The 2400 kg (5200 pound) Centaur rocket created a crater about 25 to 30 meters wide, and the LCROSS team estimates that somewhere between 4,000 kilograms (8,818 pounds) to 6,000 kilograms (13,228 pounds) of debris was blown out of the dark crater and into the sunlit LCROSS field of view. The impact created both a low angle and a high angle ejecta cloud. (Read more about the unusual plume in our interview with LCROSS’s Pete Schultz).

The LCROSS team was able to measure a substantial amount of water and found it in several forms. “We measured it in water vapor,” Colaprete said, “and much more importantly in my mind, we measured it in water ice. Ice is really important because it talks about certain levels of concentration.”
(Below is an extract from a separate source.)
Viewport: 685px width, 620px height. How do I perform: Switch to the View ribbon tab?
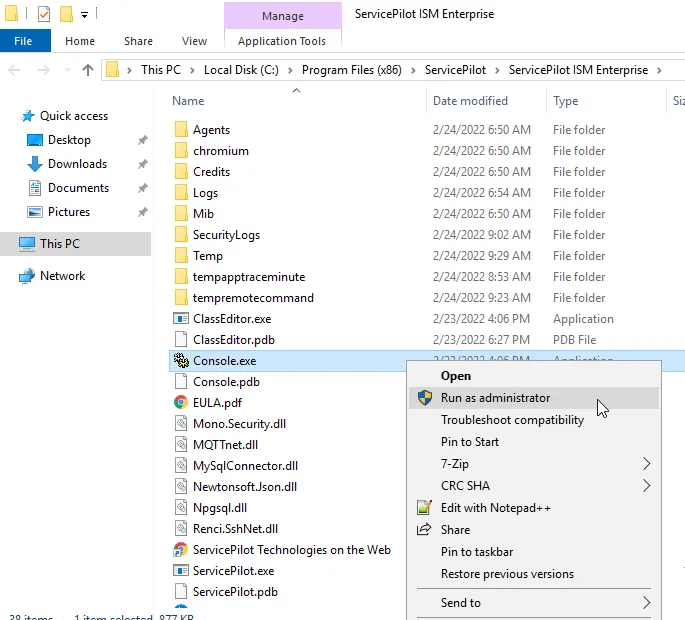194,41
With a combination of near-infrared, ultraviolet and visible spectrometers onboard the shepherding spacecraft, LCROSS found about 155 kilograms (342 pounds) of water vapor and water ice were blown out of crater and detected by LCROSS. From that, Colaprete and his team estimate that approximately 5.6 percent of the total mass inside Cabeus crater (plus or minus 2.9 percent) could be attributed to water ice alone.
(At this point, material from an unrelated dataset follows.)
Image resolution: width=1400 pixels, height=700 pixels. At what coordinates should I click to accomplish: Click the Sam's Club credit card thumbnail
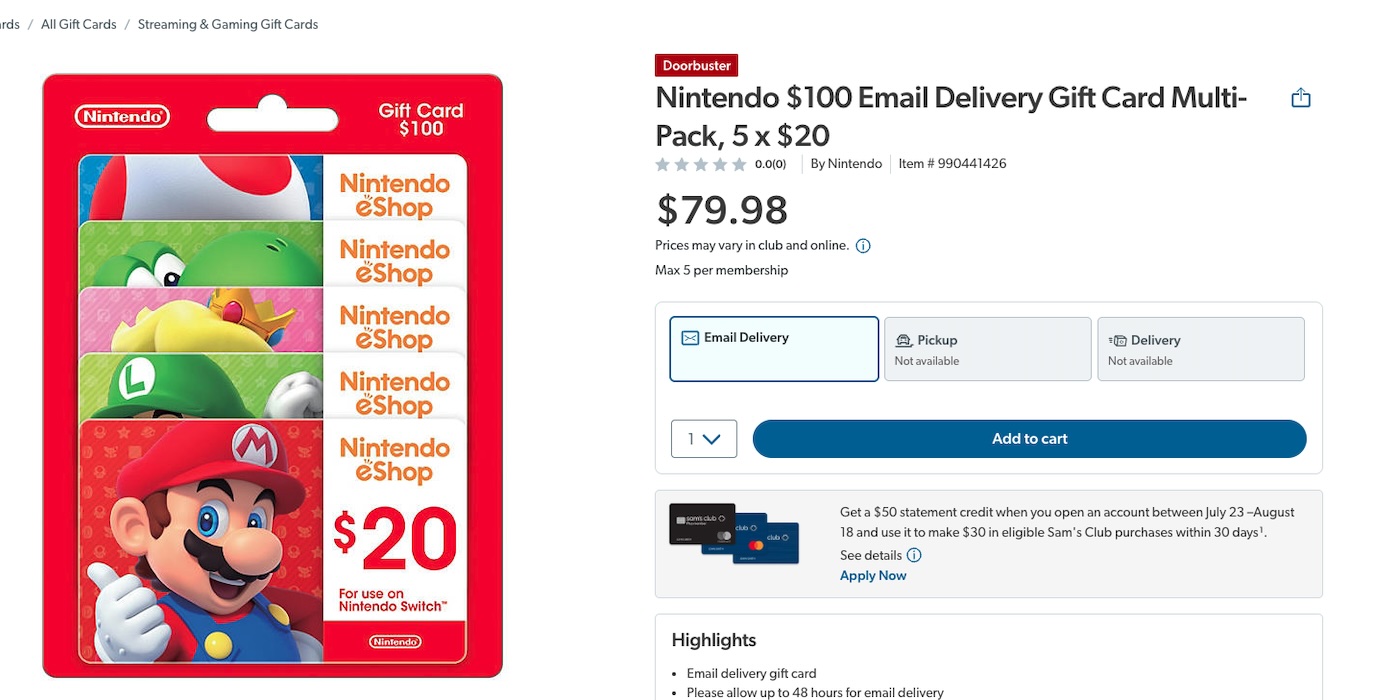coord(733,537)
Colaprete said finding ice in concentrations – “blocks” of ice — is extremely important. “It means there has to be some kind of process by which it is being enhanced, enriched and concentrated so that you have what is called a critical cluster that allows germ formation and crystalline growth and condensation of ice. So that data point is important because now we have to ask that question, how did it become ice?” he said.

In with the water vapor, the LCROSS team also saw two ‘flavors’ of hydroxyl. “We saw one that was emitting as it if it was just being excited,” Colaprete said, “which means this OH could have come from grains — it could be the adsorbed OH we saw in the M Cubed data, as it was released or liberated from a hot impact and coming up into view. We also see an emission from OH that is called prompt emission, which is unique to the emission you get when OH is formed through photolysis.”
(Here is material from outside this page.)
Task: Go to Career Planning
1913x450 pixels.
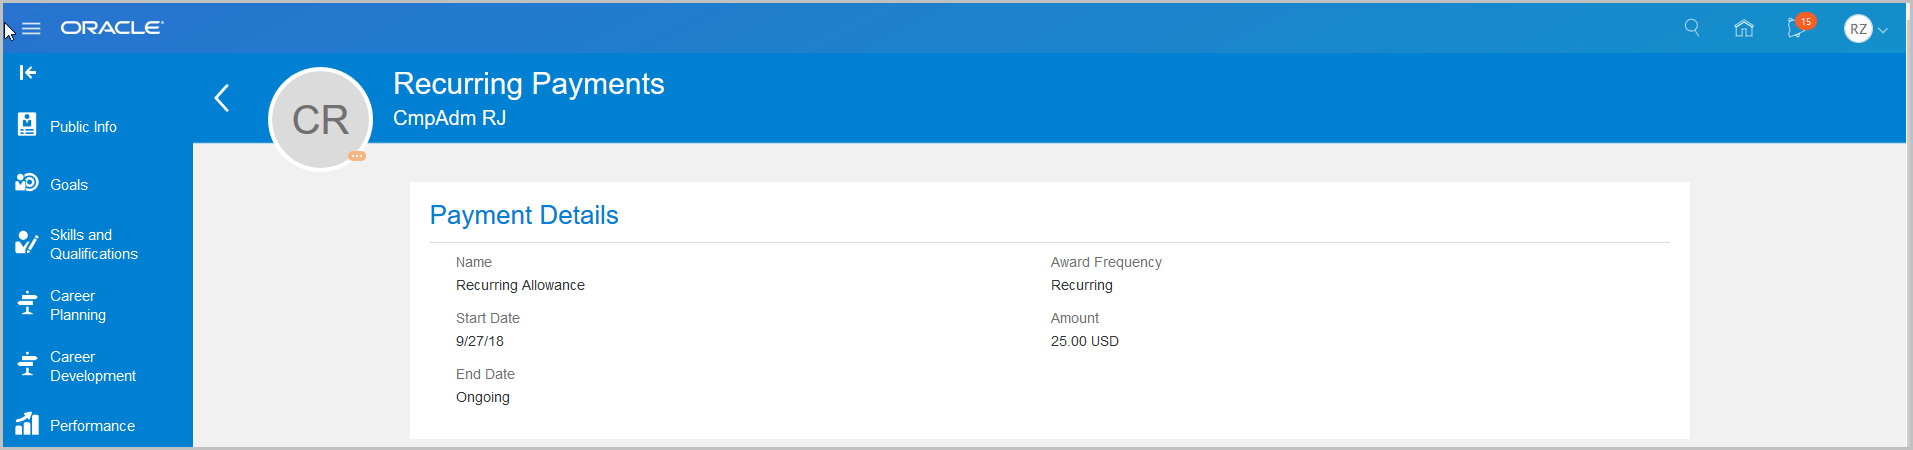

Then came the ‘much more.’ Between the LCROSS instruments, the Lunar Reconnaissance Orbiter’s observations – and in particular the LAMP instrument (Lyman Alpha Mapping Project) – the most abundant volatile in terms of total mass was carbon monoxide, then was water, the hydrogen sulfide. Then was carbon dioxide, sulfur dioxide, methane, formaldehyde, perhaps ethylene, ammonia, and even mercury and silver.

“So there’s a variety of different species, and what is interesting is that a number of those species are common to water,” Colaprete said. “So for example the ammonia and methane are at concentrations relative to the total water mass we saw, similar to what you would see in a comet.”

The LCROSS NIR spectrometer field of view (green circle), projected against the target area in the crater Cabeus. Credit: Colaprete, et al.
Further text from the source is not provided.